Copy out everything from the line containing "Screen dimensions: 842x1871" down to the end of the items, requests included, and offset every coordinate in the answers by adding 102. Leave the pictures out of your copy.

■ **PROVIDED INFORMATION**
···

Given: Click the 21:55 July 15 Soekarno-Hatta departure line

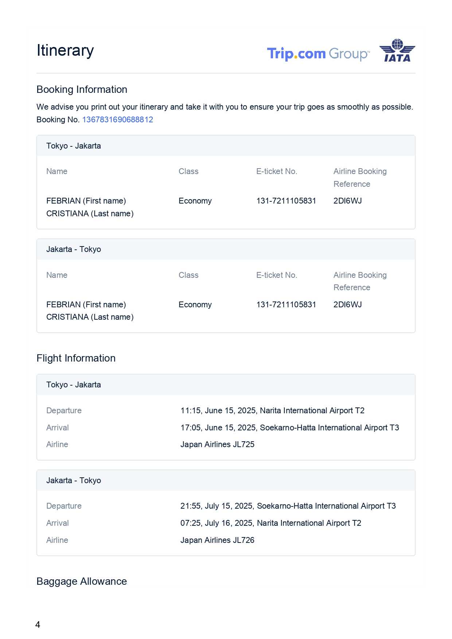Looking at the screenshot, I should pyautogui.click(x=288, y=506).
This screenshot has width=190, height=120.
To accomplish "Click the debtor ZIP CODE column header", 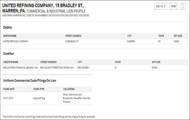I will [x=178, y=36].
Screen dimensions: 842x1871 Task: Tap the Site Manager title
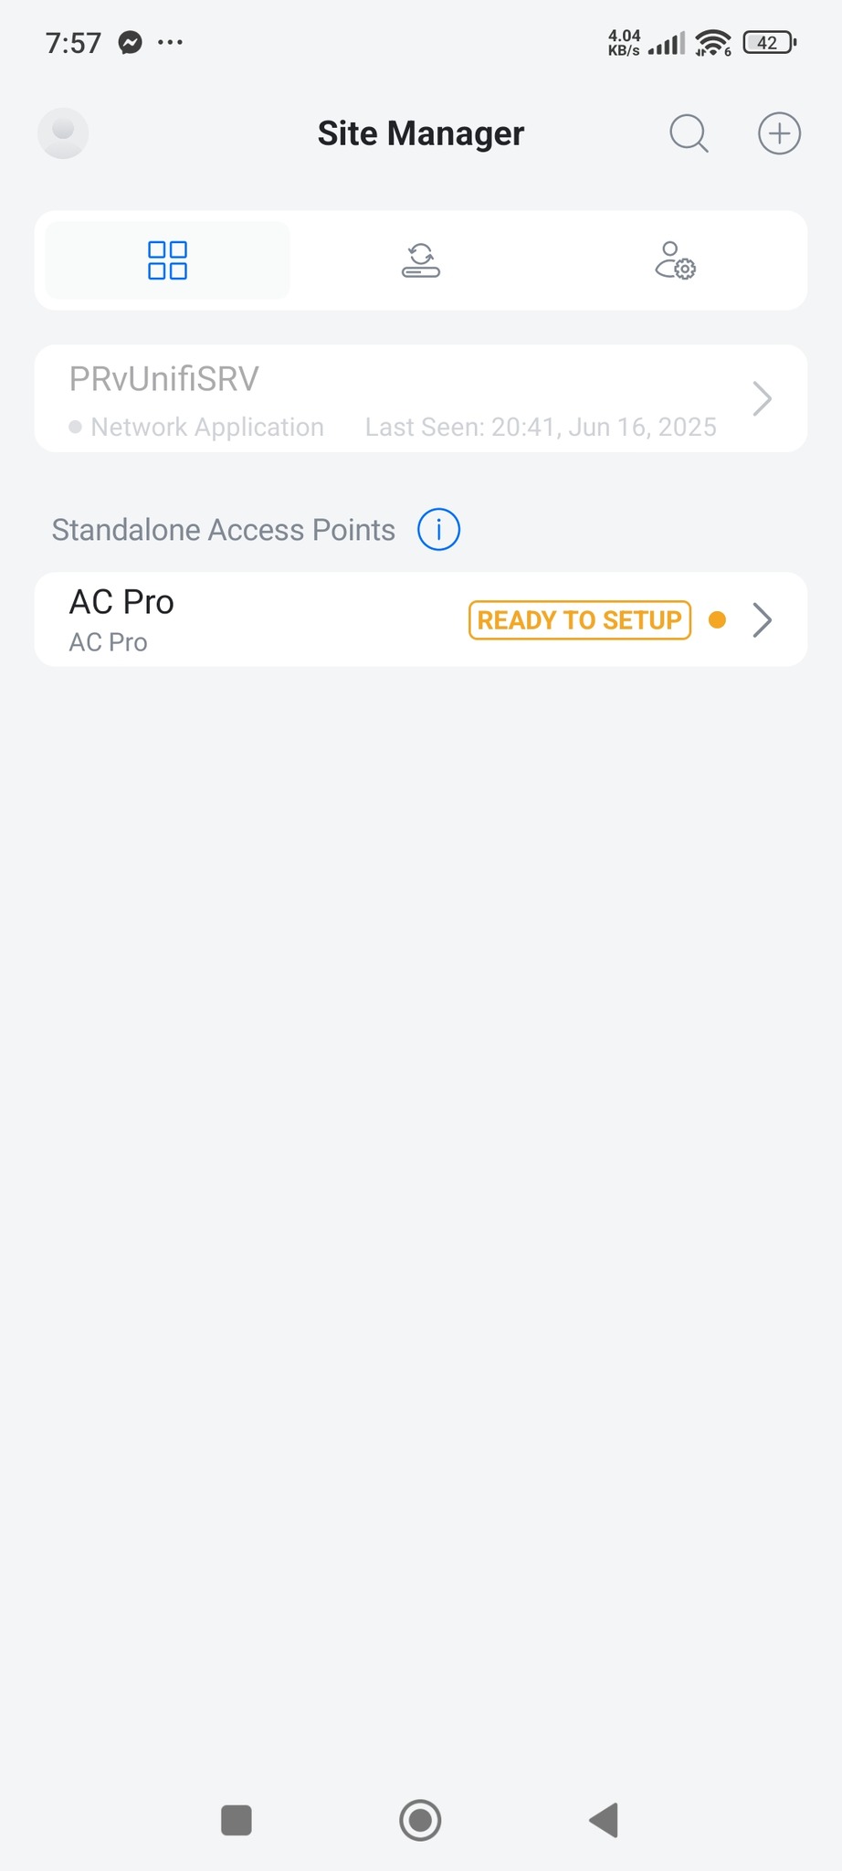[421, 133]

···

■ **WRITTEN RESPONSE**
Screen dimensions: 842x1871 Task: Tap the Site Manager title
[523, 235]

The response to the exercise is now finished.